Same Market Different Views
The wonderful thing about being human is that each person can look at the same facts and come away with a different view or perspective of what the information means. We will leave the theorists to determine whether the influences are chemical, biological or environmental and just enjoy the results of these analyst’s views of the oil market.
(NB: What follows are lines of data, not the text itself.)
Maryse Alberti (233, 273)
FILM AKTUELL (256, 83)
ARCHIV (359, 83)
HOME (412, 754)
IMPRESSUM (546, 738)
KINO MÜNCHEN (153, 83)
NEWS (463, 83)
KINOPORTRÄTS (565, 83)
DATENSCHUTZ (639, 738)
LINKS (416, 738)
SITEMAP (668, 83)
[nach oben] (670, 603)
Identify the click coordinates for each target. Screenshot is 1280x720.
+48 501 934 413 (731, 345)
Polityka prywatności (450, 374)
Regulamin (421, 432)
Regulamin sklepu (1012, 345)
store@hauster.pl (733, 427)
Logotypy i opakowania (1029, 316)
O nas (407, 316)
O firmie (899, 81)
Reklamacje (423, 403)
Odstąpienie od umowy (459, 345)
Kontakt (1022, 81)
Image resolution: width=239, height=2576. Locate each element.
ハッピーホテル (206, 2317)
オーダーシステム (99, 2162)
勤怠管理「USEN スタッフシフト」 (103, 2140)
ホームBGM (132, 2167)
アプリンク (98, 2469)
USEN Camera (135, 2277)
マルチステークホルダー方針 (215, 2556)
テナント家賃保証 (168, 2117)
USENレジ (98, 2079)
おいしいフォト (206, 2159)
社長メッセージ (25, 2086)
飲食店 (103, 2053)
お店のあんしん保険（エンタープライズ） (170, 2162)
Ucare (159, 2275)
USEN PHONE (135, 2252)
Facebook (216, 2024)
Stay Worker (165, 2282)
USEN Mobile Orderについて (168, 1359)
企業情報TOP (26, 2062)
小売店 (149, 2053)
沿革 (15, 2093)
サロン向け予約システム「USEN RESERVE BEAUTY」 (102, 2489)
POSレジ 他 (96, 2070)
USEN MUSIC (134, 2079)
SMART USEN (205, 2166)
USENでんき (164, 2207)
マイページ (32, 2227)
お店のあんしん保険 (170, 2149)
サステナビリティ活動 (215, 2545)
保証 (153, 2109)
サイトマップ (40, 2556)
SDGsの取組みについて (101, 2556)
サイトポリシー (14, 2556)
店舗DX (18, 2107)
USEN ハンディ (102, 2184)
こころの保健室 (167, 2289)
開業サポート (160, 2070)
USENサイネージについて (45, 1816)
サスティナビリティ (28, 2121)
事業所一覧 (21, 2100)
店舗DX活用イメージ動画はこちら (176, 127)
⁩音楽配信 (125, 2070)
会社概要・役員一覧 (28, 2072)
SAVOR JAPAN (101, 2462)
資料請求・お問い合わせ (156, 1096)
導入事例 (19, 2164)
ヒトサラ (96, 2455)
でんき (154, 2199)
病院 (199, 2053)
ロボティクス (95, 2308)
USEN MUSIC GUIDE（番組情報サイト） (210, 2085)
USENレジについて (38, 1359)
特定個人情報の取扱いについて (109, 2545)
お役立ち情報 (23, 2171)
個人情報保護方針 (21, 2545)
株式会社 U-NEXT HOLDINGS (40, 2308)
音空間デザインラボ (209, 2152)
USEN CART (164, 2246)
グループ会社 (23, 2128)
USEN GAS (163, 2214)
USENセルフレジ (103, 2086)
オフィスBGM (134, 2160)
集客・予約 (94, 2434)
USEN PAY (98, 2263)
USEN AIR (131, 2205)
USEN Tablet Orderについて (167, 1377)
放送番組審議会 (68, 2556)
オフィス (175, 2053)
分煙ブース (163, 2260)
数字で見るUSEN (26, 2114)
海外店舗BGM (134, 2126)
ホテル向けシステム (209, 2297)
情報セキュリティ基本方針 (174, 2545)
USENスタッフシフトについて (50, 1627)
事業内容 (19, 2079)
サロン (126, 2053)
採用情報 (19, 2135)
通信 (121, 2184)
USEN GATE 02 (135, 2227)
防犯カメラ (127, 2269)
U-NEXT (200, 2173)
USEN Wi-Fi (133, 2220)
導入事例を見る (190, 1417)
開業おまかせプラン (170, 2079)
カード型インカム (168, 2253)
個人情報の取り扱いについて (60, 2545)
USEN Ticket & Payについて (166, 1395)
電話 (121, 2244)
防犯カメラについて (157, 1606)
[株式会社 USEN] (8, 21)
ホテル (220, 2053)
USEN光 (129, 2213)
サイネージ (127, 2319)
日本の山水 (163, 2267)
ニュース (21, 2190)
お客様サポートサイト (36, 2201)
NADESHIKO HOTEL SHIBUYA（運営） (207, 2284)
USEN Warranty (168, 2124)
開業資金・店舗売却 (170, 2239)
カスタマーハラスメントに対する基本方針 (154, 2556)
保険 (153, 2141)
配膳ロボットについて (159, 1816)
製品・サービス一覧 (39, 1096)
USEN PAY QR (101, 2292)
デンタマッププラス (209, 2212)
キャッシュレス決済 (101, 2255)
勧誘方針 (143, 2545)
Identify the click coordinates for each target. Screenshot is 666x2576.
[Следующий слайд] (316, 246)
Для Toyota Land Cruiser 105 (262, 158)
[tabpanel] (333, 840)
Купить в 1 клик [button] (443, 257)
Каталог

On Wednesday, Jonathan Chappell of J.P. Morgan Securities Inc. reiterated his 2007 outlook for the tanker market suggesting that tanker spot markets will continue their decline in 2007. His argument is supply side focused where the “…massive capacity additions (the highest since 1976) and limited scrapping [will] more than [offset] modest demand growth.” Bearing in mind that the supply side is always easier to quantify, Mr. Chappell applies a multiplier to the IEA’s forecast of oil demand growth of 1.7% or 1.43 mbd to calculate a need for 12.9 mdwt of new tanker capacity versus a net fleet increase of 25.6 mdwt (34.1mdwt delivered less 8.5 mdwt removed). Despite the significant supply overhang as well substantial deliveries in the next two years, he sees a measured decline in 2007 of 18-32% in crude tankers and 9-12% in the products tankers. On the other hand, support for rates comes from demand growth, which remains above the 20-year average of 1%, and J.P Morgan’s economic forecast of a relatively solid global economy alleviating concerns about a recession. Other support comes from changing trade patterns with a concomitant increase in the ton-mile multiplier, together with phase-outs, discrimination against single hulls and scrapping.